Wednesday, February 27, 2008

There is Jazz and then there is...

Last week (boy that seems like a lifetime ago) I got invited to see an experimental jazz trio called 'The Necks' (probably seemed like a good enough name at the time).

I say experimental and use the word Jazz here in a very lose, flippy floppy sense of the word. Before I go into a well researched and attentive review let me share with you my perspective of Jazz and Blues for that matter. Jazz is not a style, it is a discipline. Miles Davis, John Coltrane, Stan Getz, Milt Jackson, Count Bassie, Dave Brubeck, Wynton Marsalis; these are all great names, great artists.
They worked hard on their craft, they honed it. Music was changed forever because of their spirit and ambition to create a new sound. A sound based on improvisation but also of structure. Coltrane would practice scales for hours every day, not just to improve his speed but to tune his ear.
So let me say that there is good Jazz and there is bad jazz. Bad jazz is what you'll usually hear out in the open at a bear garden or wedding or function. Its a couple of guys who do this gig in their spare time. They emulate. They copy. They repeat. They sometimes even hurt music. What they do not do is demonstrate true talent.

With Blues, in my opinion, it is the same. I see blues acts a lot that are just idiots who ape the musical style, either through theatrics or just blaise note for note copying. Or even worse through excessive use of the slide guitar. Let me explain this way, Eric Clapton plays the blues but Buddy Guy is MF The Blues.

Okay you still with me?

So this band called The Necks, they were weird. The theatre was packed, we were lucky to get tickets it seemed. The lights dim and 3 guys come out on stage (drums, double bass, piano). For a moment they fiddle around, tunning, adjusting a seat here, collecting drum sticks there.
Then, nothing. They pause eyes bowed and wait. Judging the moment someone starts a riff and slowly the others join in and the concert has begun. The music was of an atonal variety. Meaning there was no devotion to melody or harmony, but there was structure. The first hour was a freakish collection of sounds that evolved into a story. I found my self with eyes closed imagining a haunted house, with errie dripping taps and shutters banging on windows.
The piece or construction built and built, it was hard to tell where they were going with it. But it did end. Rapturous applause followed. It was a true sound scape indeed.
By the second half the gimmick had worn off some for me.

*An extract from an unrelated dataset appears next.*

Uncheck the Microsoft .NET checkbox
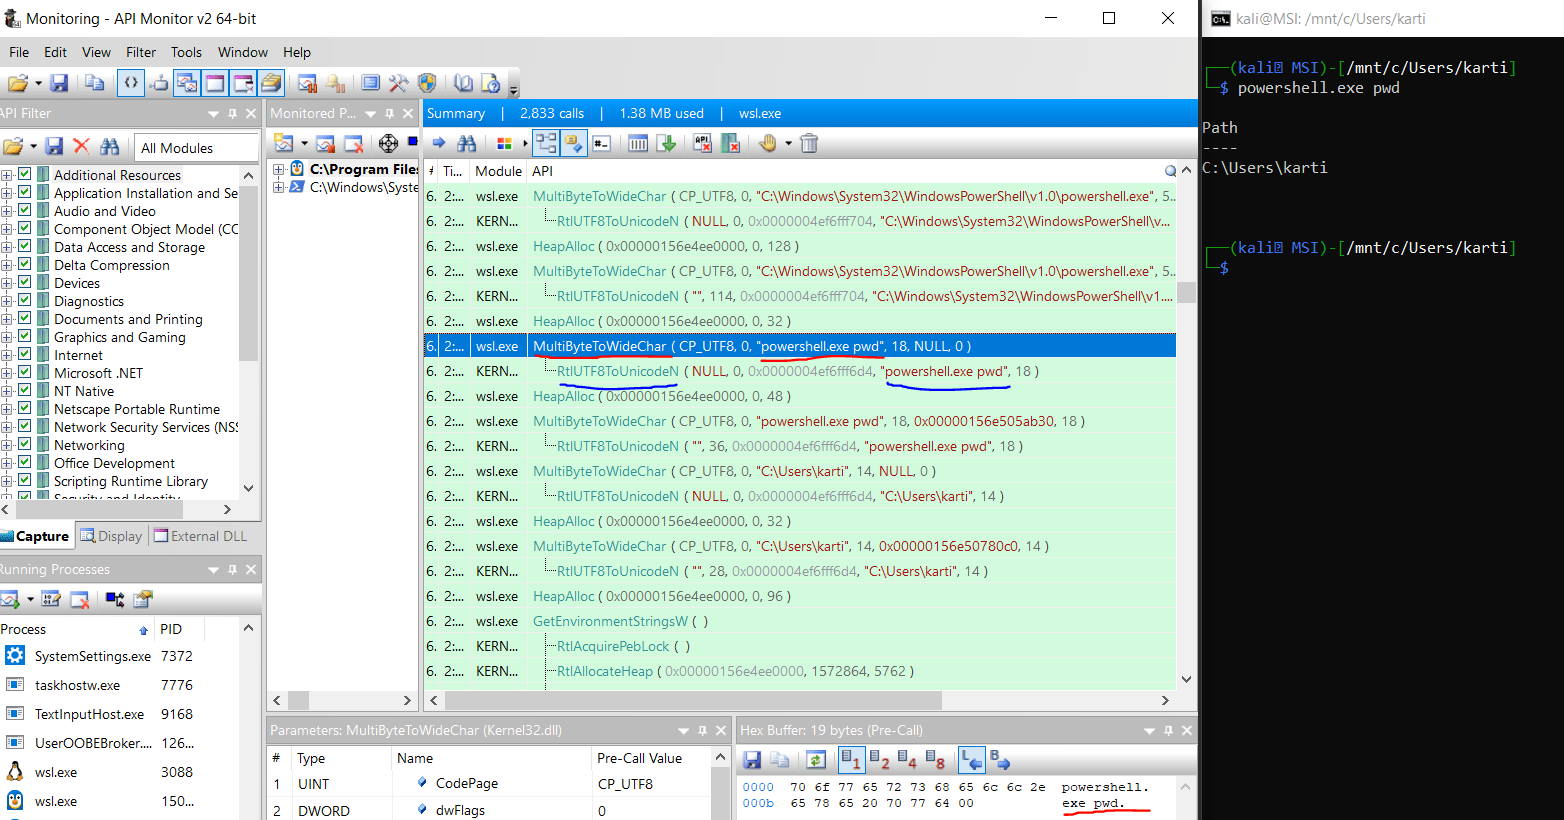This screenshot has height=820, width=1564. (x=25, y=373)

I found the next hour to be tiresome, lots of disjointed bangs, squeaks and the occasional chord. You could get a half dozen drunken monkeys to do something similar, but it would take an awful lot of time to train them to be that annoying.
So the second half did not work for me at all.

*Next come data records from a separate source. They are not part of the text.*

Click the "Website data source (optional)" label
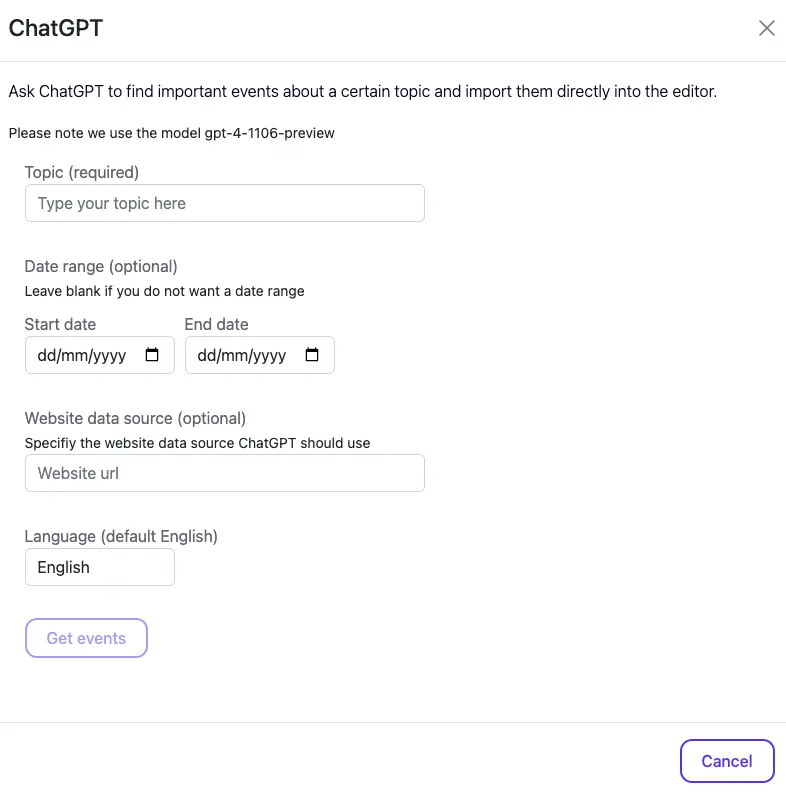point(135,418)
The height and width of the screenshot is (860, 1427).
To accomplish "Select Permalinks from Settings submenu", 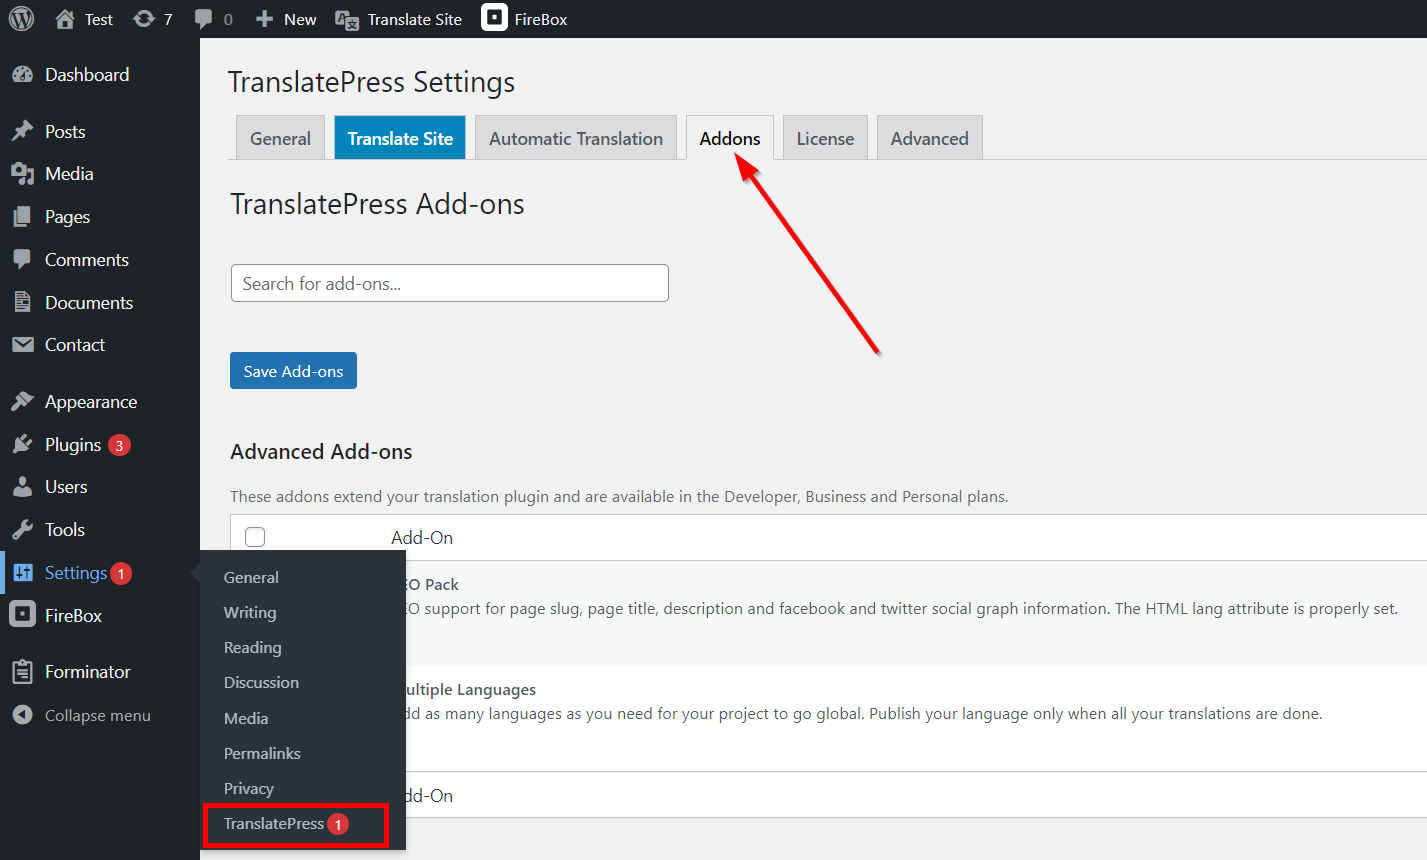I will tap(262, 754).
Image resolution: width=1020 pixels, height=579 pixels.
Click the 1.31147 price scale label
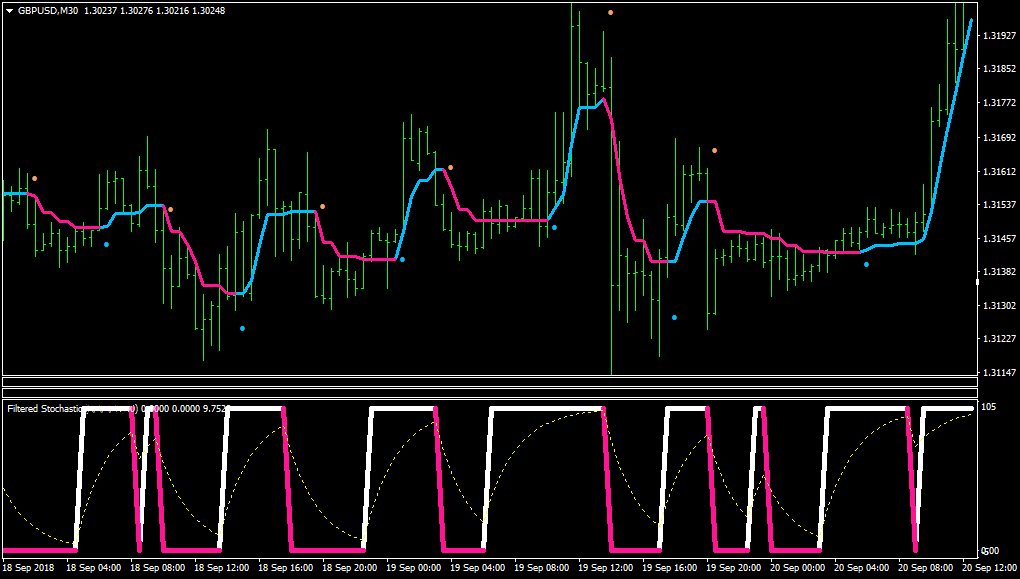click(x=1000, y=373)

But there is another review (HERE) please feel free to compare and contrast views.
So if I were to conclude and given my earlier statement on passion, discipline and commitment - where do I stand on The Necks? (sic).
Somewhere in between to be honest. To improvise the way they did requires an excellent knowledge of the other musicians as well as your instrument. But if it misses the mark, it does so widely in my book.